Kutipan Dokumen:

"""

PPh pasal 21 terutang yang harus dipotong :
5% x 2.250.000,- = Rp. 125.000,-
Catatan :
Terhadap pemberian honor yang tidak dihitung atas dasar banyaknya hari, tidak mendapat pengurangan PTKP harian/bulanan.

* Honor kepada Tenaga Ahli
Susilo seorang konsultan yang bekerja sendiri (tidak mewakili suatu badan) mengerjakan suatu pekerjaan, diberikan imbalan sebesar Rp. 50.000.000,-

PPh pasal 21 terutang yang harus dipotong :
50% x 15% x 50.000.000,- = Rp. 3.750.000,-

Catatan :
Terhadap pemberian honor kepada tenaga ahli (pengacara, akuntan, arsitek, dokter, konsultan, notaris, penilai, dan aktuaris) penghitungan PPh terutang dilakukan dengan mengalikan Penghasilan bruto dengan perkiraan penghasilan netto 50% dan tarif 15%

Pajak Penghasilan pasal 22

Pengertian
Pajak penghasilan (PPh) pasal 22 adalah PPh yang dipungut oleh :
1. Bendaharawan Pemerintah pusat/daerah, instansi atau lembaga pemerintah dan lembaga-lembaga negara lainnya, berkenaan dengan pembayaran atas penyerahan barang ;
2. Badan-badan tertentu, baik badan pemerintah maupun swasta berkenaan dengan kegiatan di bidang impor atau kegiatan usaha di bidang lain.

Kewajiban Bendaharawan
Bendaharawan yang telah mendaftarkan diri sebagai Wajib Pajak wajib memenuhi kewajiban sebagaimana ditentukan dalam peraturan perundang-undangan perpajakan.
Bendaharawan Pemerintah baik tingkat pusat maupun tingkat daerah sebagaimana diatur dalam Keputusan Menteri Keuangan Nomor 254/KMK.03/2001 Ss.t.d.t.d KMK Nomor 236/KMK.03/2003 atau wajib memungut Pajak Penghasilan (PPh) pasal 22 sehubungan dengan pembayaran atas penyerahan barang.

"""

Kumpulan Data:
"""

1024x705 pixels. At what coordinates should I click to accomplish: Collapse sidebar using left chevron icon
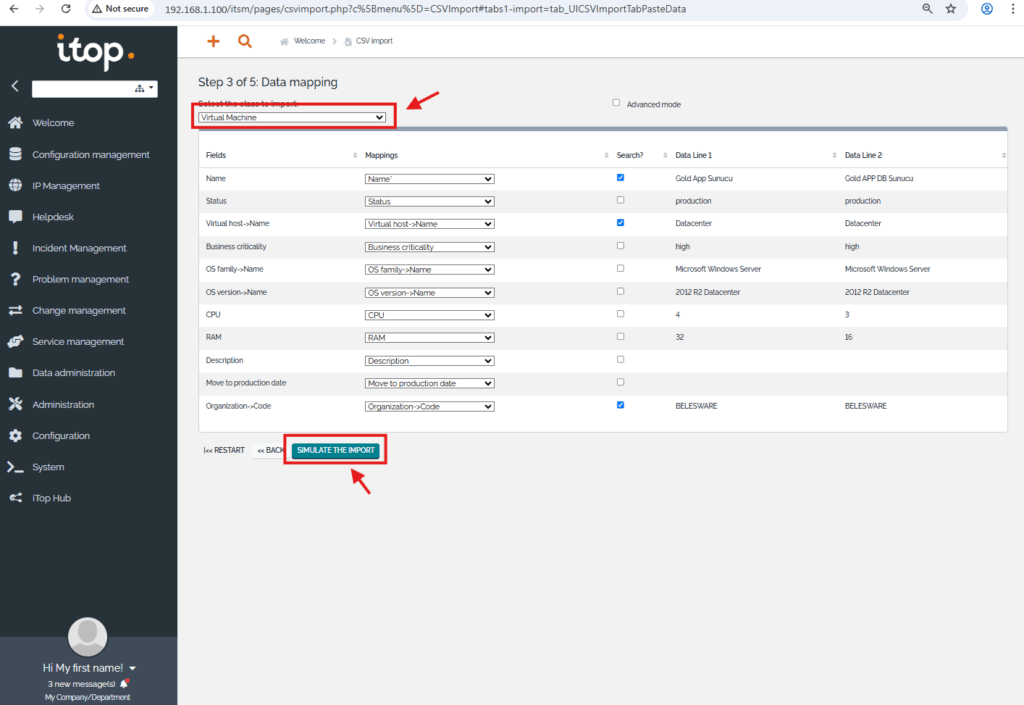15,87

"""
"""

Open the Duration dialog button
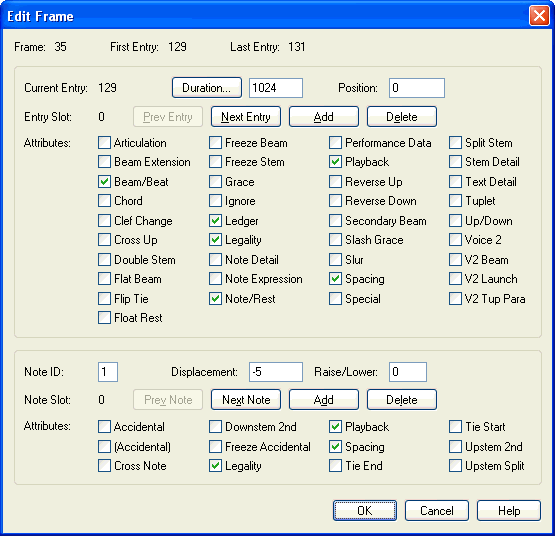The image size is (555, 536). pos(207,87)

"""

Yang Diminta: Tuliskan kembali secara persis bagian kutipan dokumen di atas antara "Kewajiban Bendaharawan" dan "peraturan perundang-undangan perpajakan.", termasuk kedua bagian tersebut.

Penyelesaian Soal:
Kewajiban Bendaharawan
Bendaharawan yang telah mendaftarkan diri sebagai Wajib Pajak wajib memenuhi kewajiban sebagaimana ditentukan dalam peraturan perundang-undangan perpajakan.